物価の格差はビッグマック指数でも明らかだ。21年7月時点でマクドナルドのビッグマックは日本では390円で米国では5.65ドル(約650円)。円相場が1ドル=70円まで上昇しないと価格差を埋められない。円相場はむしろ円安に振れているため、国内の7割増しの価格を払わないと米国で同じ商品を買えないという購買力の低下につながっている。
日銀の輸入物価指数によると、牛肉は10年前に比べ2.4倍に急騰。小麦は66%上昇するなど身近な商品の輸入物価上昇が目立つ。粗糖やパーム油はすでに1980年代以来の高水準だ。今後、販売価格への転嫁が進めば、さらに生活者の負担が増すことになりそうだ。
【川田コメント】
直近は海外旅行が出来ないので、この記事にある円の“実力低下”を直接感じる機会は少ない。しかし記事にもあるように、現実に我々は確実に貧しくなっている。
物価と同時に米国株式投資にも為替は影響する。長期資産形成の観点なら円高の時に米国株式を買い貯めておきたいところだが、そうあってほしい時にはそうならない。
経験則だが、米国株式投資では為替と株価の両方で同時に儲けようなどとは思わないほうがいい。為替の方向性にとらわれなくても満足できるリターンをもたらしてくれるはずだ。
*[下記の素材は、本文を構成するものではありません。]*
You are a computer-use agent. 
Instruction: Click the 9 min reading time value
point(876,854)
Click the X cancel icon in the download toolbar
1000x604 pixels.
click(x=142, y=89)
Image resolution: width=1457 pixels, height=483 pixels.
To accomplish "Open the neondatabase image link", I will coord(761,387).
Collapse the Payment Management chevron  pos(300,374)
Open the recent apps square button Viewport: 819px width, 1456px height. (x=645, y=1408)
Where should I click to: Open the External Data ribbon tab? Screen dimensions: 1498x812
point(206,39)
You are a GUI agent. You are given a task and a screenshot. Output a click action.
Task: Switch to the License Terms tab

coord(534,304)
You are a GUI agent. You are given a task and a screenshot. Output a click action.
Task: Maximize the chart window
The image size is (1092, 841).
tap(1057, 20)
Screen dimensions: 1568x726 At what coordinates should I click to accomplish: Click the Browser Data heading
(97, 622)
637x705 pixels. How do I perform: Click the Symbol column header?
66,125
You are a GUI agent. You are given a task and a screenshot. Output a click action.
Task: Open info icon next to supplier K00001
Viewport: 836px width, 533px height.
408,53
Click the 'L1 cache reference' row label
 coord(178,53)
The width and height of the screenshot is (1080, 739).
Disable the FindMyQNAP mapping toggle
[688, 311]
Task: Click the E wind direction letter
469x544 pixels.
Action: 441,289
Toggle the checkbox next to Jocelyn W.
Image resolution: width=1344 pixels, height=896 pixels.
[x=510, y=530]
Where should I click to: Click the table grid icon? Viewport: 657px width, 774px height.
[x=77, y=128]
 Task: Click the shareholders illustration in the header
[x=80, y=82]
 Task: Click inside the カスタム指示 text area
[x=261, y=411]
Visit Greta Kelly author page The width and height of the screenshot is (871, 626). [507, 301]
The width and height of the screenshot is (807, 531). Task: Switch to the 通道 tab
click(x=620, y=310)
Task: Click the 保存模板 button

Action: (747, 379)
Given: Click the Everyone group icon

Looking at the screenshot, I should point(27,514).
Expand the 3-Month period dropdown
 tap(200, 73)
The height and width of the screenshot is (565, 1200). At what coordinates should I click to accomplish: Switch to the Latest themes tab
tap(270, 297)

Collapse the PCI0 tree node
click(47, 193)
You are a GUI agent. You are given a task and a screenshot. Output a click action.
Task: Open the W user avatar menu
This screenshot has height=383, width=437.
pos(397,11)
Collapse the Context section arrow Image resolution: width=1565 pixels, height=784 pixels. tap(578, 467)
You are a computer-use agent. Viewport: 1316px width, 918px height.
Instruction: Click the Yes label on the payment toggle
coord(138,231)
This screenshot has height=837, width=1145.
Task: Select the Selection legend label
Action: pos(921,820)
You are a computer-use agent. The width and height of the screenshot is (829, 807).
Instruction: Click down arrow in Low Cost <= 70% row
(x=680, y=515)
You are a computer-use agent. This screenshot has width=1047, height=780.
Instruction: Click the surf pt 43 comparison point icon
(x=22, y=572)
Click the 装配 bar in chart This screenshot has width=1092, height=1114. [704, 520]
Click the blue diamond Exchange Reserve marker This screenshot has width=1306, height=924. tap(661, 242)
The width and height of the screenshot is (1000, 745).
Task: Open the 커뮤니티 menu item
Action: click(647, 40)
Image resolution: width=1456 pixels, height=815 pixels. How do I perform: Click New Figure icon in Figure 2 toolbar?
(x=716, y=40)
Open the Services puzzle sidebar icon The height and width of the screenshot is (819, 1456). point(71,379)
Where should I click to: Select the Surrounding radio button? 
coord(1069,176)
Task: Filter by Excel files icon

【2】 日経新聞 米主要企業23%増益 10~12月、市場予想 値上げ浸透、人件費は重荷 1/20
22年1月14日時点ではS&P500指数の構成企業の21年第4四半期(9〜11月期などを含む)の純利益は23%増で、売上高は12%増となる見込みだ。
ヘルスケア(20%増)やテクノロジー(16%増)などの増益率が大きい。コロナワクチンが量産段階に入っても値崩れしておらず、企業によるデジタル化対応の投資は底堅いことなどが要因だ。
利益率も改善傾向。第4四半期の売上高純利益率は13%と高い水準が続く。21年通期でも13%と20年(10%)より3ポイント上昇する見通し。ただし22年を通じては「過去最高の利益率を維持できるとは考えにくい」。最大の理由は高まる賃金上昇圧力だ。
米国株に対しては22年も強気の予想が多い。米JPモルガンのストラテジスト、マルコ・コラノビッチ氏は22年末のS&P500指数の予想値を18日の終値より10%高い5050とみる。ただし企業収益が揺らぐことになれば、相場の波乱要因となるリスクがある。
【川田コメント】
こういう話題は日経新聞が便利だ。新聞をこまめにフォローすると、米国の代表的な企業の決算を時系列で報道しながら業種別にも纏めてくれる。例えば、メガバンクなら、個々の決算が出終わったらそれらを一覧のテーブルにして見やすくしてくれる。先週はエネルギー、今週と来週はプラットフォーマーなど、注目決算が目白押しだ。
日経は記事のグラフやチャートも分かりやすい。下手にネット上をあれこれ探して時間をロスして不確実な情報を鵜呑みにするより、日経を丁寧に読むのが効率がいい。ただし、どうしても日本の国益と日本企業に期待を抱かせる記事がデフォルメされているので、そのトリックを見破る眼力が試される。
【3】日経新聞 米銀、強まる「一人勝ち」 前期は大手4行が最高益 M&A助言など好調 市場に変調、逆風も 1/21
19日までに出そろった21年12月期決算ではJPモルガンに加え、バンク・オブ・アメリカやゴールドマン・サックス、モルガン・スタンレーが過去最高の純利益を記録した。収益面で英HSBCなど欧州大手銀や日本のメガバンクとの差が広がり、米銀1強の構図が強まる。
米銀の強さには構造的な要因がある。M&Aの助言、株式や債券の引き受けといった投資銀行部門は北米市場が最大。米銀は圧倒的な地位を占め、21年のM&Aブームの追い風を受けた。母国市場での高い収益力を背景に、欧州やアジア事業を強化している。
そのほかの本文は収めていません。